Ad aprire la cerimonia è stato il presidente della Corte d’Appello, Roberto Maria Carrelli Palombi di Montrone, che ha dedicato la parte centrale della relazione proprio alla riforma costituzionale.
“Ritengo di dover dedicare la parte centrale di questa relazione alla riforma approvata dal Parlamento – ha spiegato – in ragione delle ricadute che tale riforma, ove convalidata dal corpo elettorale, potrà portare al funzionamento della giustizia e all’esercizio della giurisdizione in forma autonoma e indipendente, secondo il disegno delineato dalla Costituzione”.
Nel suo intervento, Carrelli Palombi ha anche denunciato la situazione degli istituti penitenziari del distretto, aggravata dal sovraffollamento. “A un costante aumento della popolazione detenuta non corrisponde un proporzionale incremento del personale di polizia penitenziaria”, ha sottolineato.
Carbone (Csm): “Un sistema affidato alla sorte crea squilibrio”
È poi intervenuto il rappresentante del Consiglio superiore della magistratura, Maurizio Carbone, che ha espresso una posizione critica sulla riforma.
“Un sistema affidato alla sorte crea squilibrio fra le componenti, penalizza il Csm, indebolisce il compito affidato dalla Costituzione ed offende la categoria dei magistrati”, ha affermato.
Sinisi: “Saranno i cittadini a esprimersi”
A rappresentare il Ministero della Giustizia è stata Rosa Patrizia Sinisi, che ha illustrato una serie di dati sul funzionamento della macchina giudiziaria, ribadendo sul referendum che “saranno i cittadini ad esprimersi”.
Vaccaro: organici scoperti e criminalità in evoluzione
Uno degli interventi più attesi è stato quello del nuovo procuratore generale di Lecce ed ex procuratore capo di Foggia, Ludovico Vaccaro, che ha evidenziato “le rilevanti scoperture dell’organico sia dei magistrati che del personale amministrativo”.
Tracciando un bilancio dell’attività giudiziaria, Vaccaro ha indicato come predominanti lo spaccio e il traffico di stupefacenti, i fenomeni estorsivi e i reati legati alle armi.
“Si conferma la vocazione imprenditoriale dei diversi clan presenti sul territorio”, ha spiegato, sottolineando come i proventi vengano riciclati non solo attraverso attività commerciali tradizionali, ma anche tramite nuovi canali come il mercato delle criptovalute.
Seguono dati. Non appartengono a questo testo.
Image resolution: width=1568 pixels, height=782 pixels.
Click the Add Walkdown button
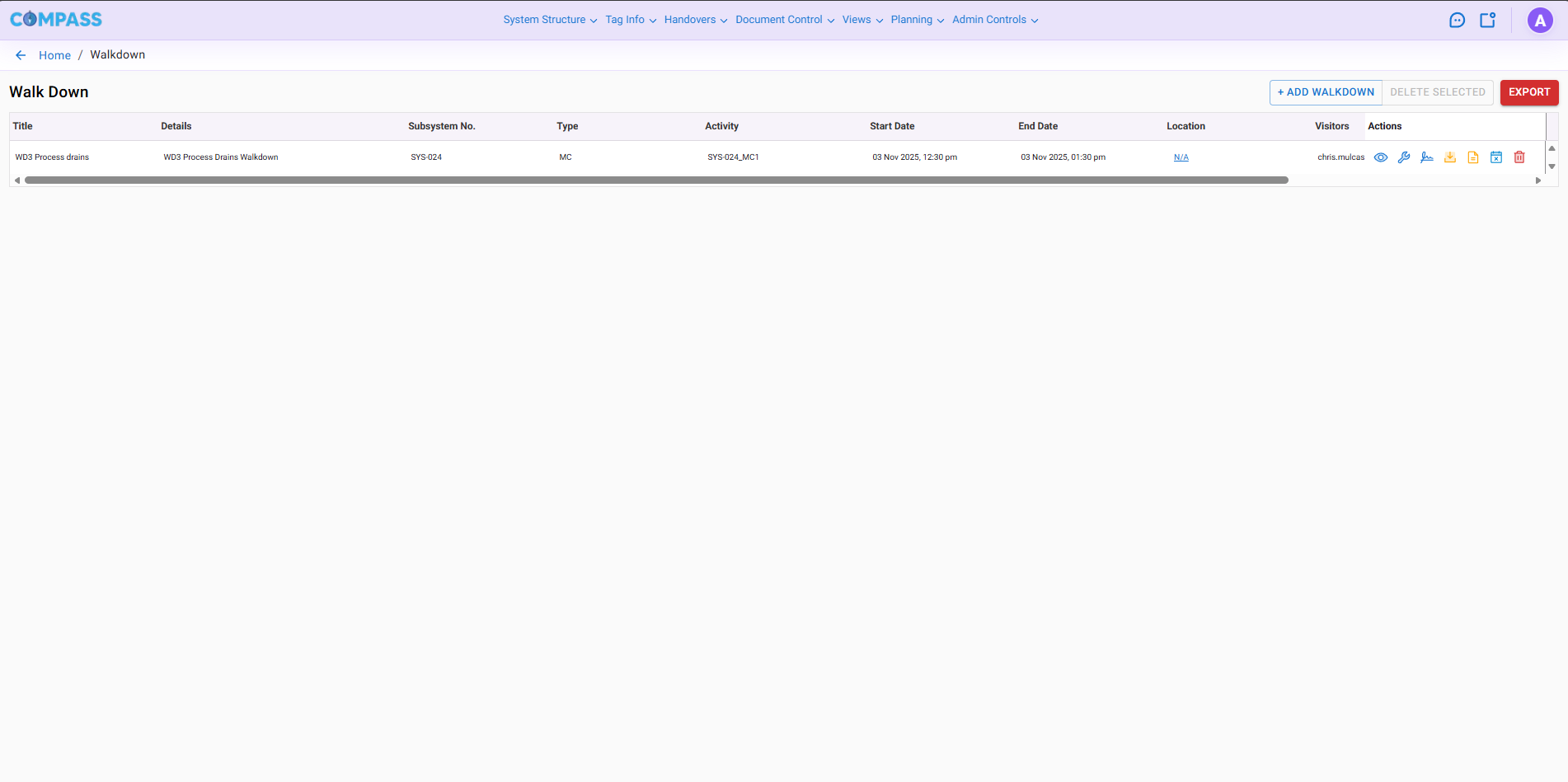[1325, 92]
L’allarme sulla criminalità minorile
Particolare attenzione è stata riservata anche ai reati commessi da minori. “Si registra un aumento dei reati con impiego della violenza, spesso per futili motivi”, ha detto Vaccaro, segnalando anche una crescita dei reati in materia di stupefacenti, violenza sessuale e pedopornografia, oltre a episodi ripetuti di bullismo e lesioni accompagnate da offese verso le forze dell’ordine.
“Non siamo una casta”: la difesa della magistratura
Vaccaro ha inoltre respinto con forza alcune rappresentazioni diffuse nel dibattito pubblico.
“Rifiutiamo l’accusa di una magistratura come una casta che gode di privilegi ed abusa del suo potere. Rifiutiamo con decisione la rappresentazione di una magistratura che non collabora nell’assicurare la sicurezza dei cittadini”, ha dichiarato.
E sul tema della separazione delle carriere, punto centrale della riforma sottoposta a referendum, ha aggiunto: “I dati statistici smentiscono decisamente l’illazione secondo cui il giudice sarebbe più propenso ad accogliere le richieste del pubblico ministero”.
Le posizioni nel distretto tra No e Sì
In platea erano presenti, tra gli altri, Giuseppe De Nozza, presidente della giunta distrettuale del Csm, in linea con le posizioni contrarie al referendum già espresse da Carbone.
Tra le personalità segnalate anche Giuseppe Capoccia, procuratore capo a Lecce, che invece si è espresso a favore del Sì alla riforma.
Un confronto che accompagnerà inevitabilmente le prossime settimane, fino all’appuntamento referendario di marzo, destinato a incidere sul futuro assetto della giustizia italiana.